### Aim of the exercise
Output, word for word, the lines of this listing that fall between the line with "For every named" and the line with "Więcej szczegółów na", counting both of those lines, and no others.

### Records for this exercise
# # # # # # #

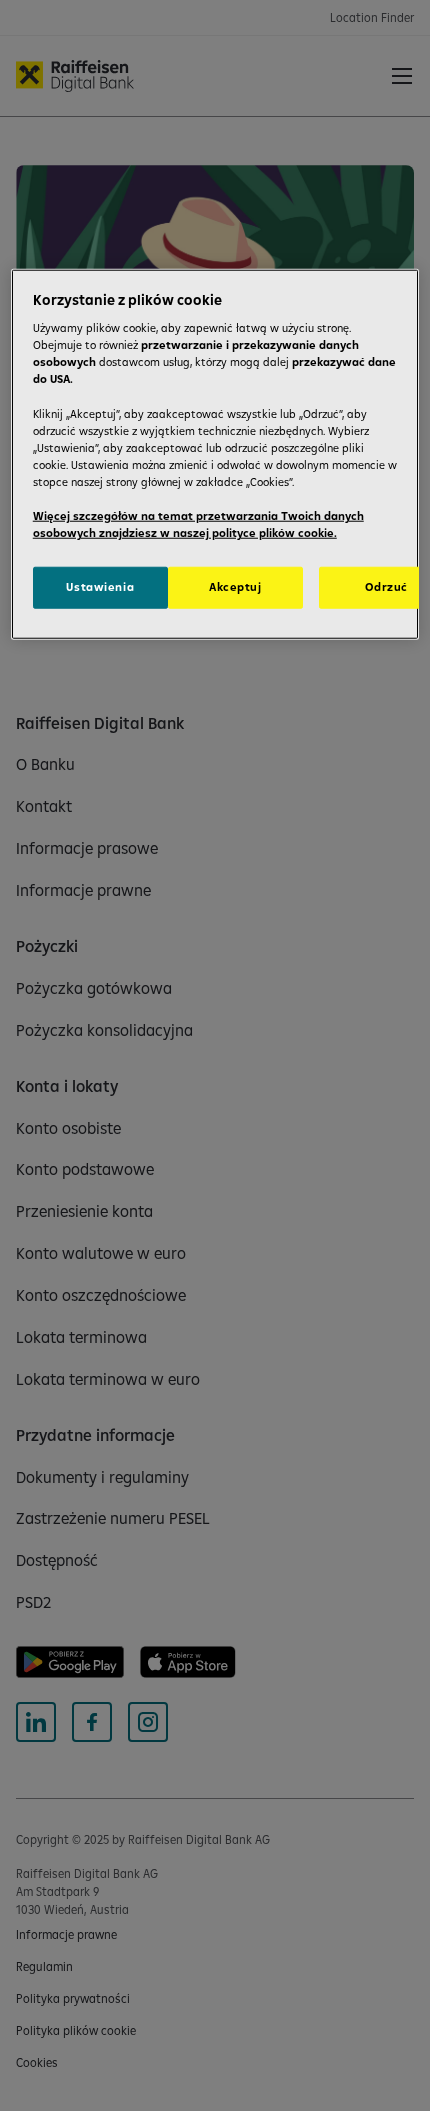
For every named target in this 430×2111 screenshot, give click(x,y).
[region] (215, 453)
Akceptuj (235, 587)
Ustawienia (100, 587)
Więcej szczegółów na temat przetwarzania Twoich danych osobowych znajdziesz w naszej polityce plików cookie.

# # # # # # #

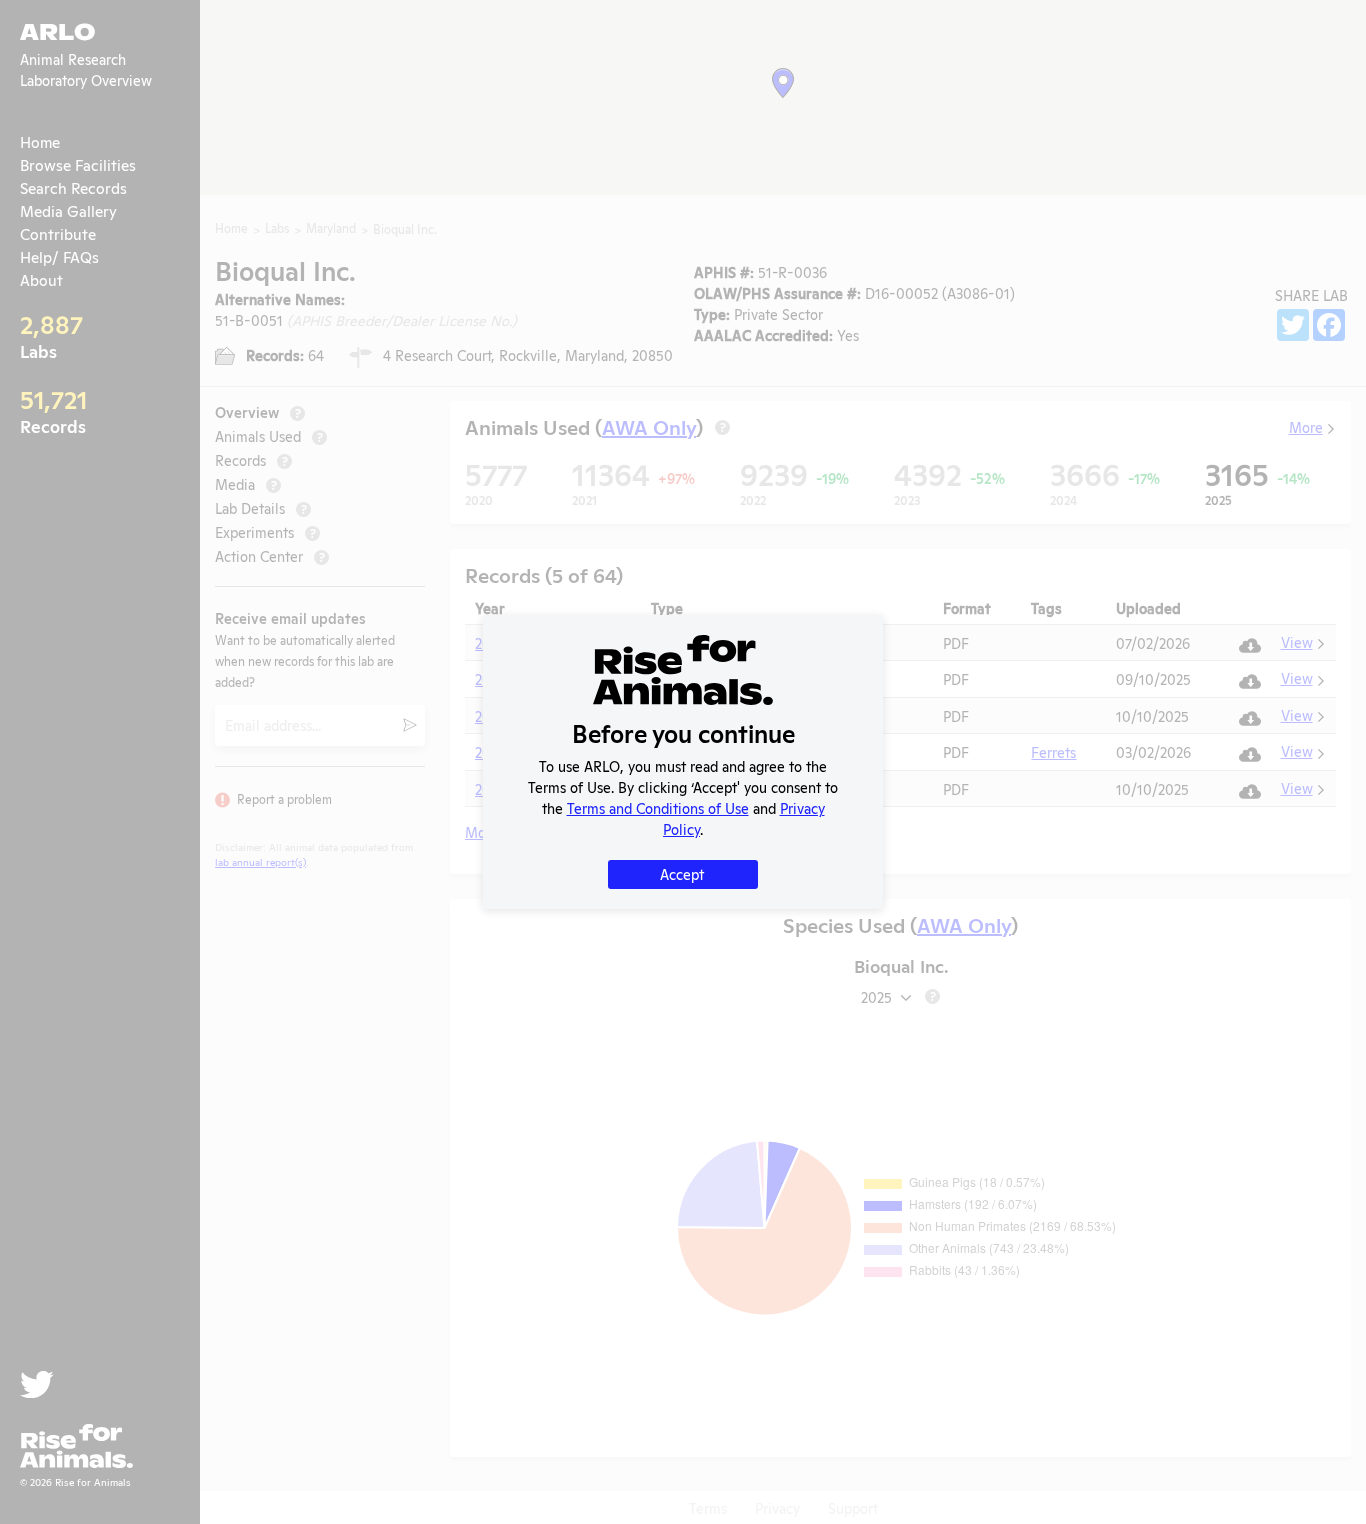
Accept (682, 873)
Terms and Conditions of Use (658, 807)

# # # # # # #

### Task result
For every named target in this 430×2111 screenshot, give click(x,y).
[region] (215, 453)
Akceptuj (235, 587)
Ustawienia (100, 587)
Więcej szczegółów na temat przetwarzania Twoich danych osobowych znajdziesz w naszej polityce plików cookie.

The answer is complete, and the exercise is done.